Dataset extract →
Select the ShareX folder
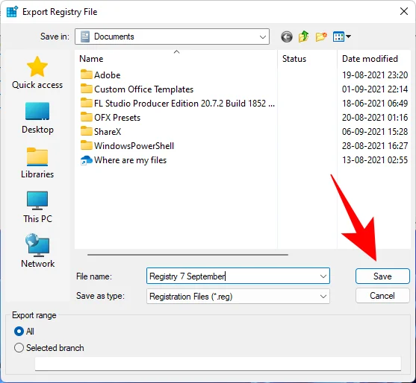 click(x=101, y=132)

--

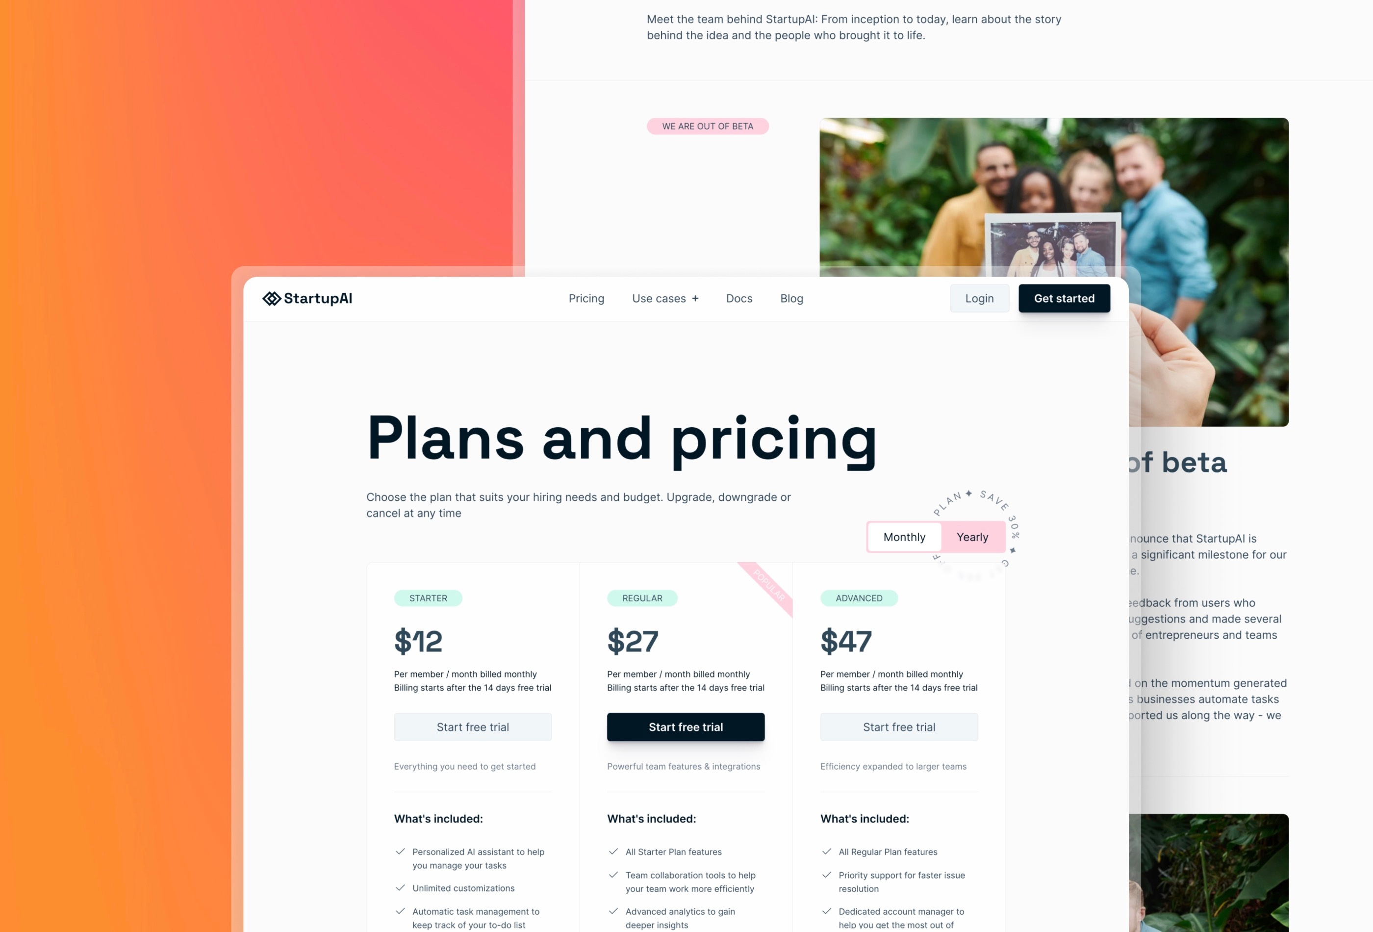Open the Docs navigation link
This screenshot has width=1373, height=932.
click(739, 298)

* * *

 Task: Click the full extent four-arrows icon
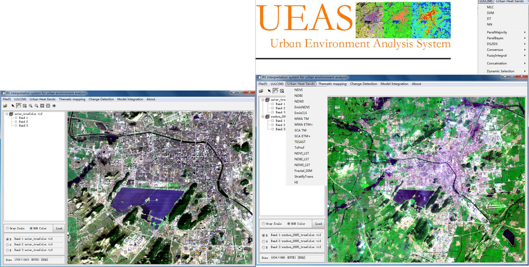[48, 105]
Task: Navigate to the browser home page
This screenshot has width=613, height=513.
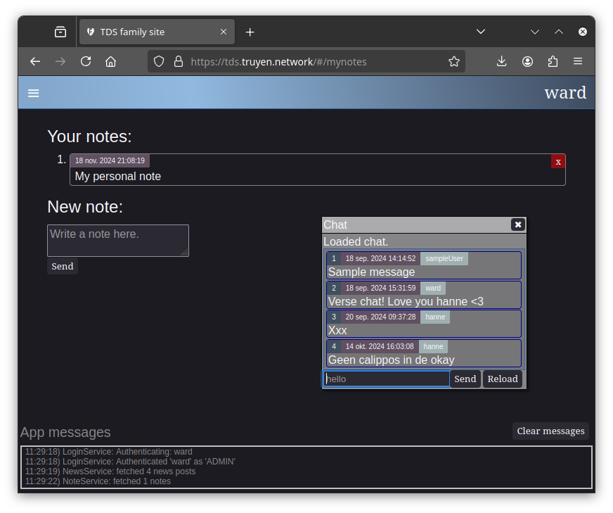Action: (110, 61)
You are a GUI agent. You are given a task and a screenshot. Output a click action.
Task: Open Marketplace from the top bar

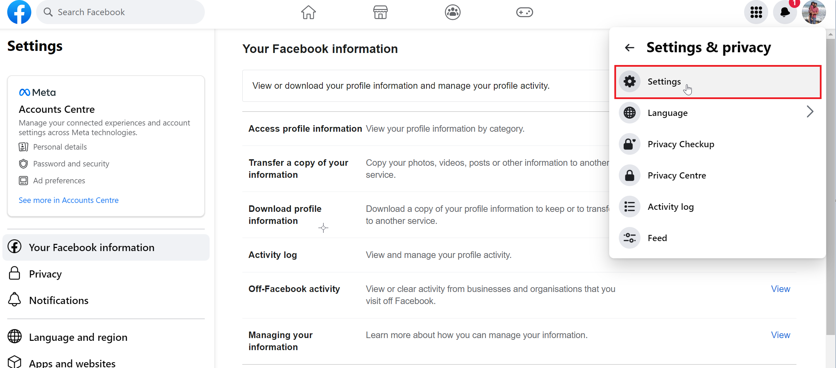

Work instruction →
The answer must be the part of the records that opens with the line containing "Task: Click the full extent four-arrows icon" and closes with the line containing "Task: Open Marketplace from the top bar", reproduced exactly, with no pictures.

Final answer →
 Task: Click the full extent four-arrows icon
[48, 105]
Task: Navigate to the browser home page
This screenshot has width=613, height=513.
Action: (110, 61)
You are a GUI agent. You are given a task and a screenshot. Output a click action.
Task: Open Marketplace from the top bar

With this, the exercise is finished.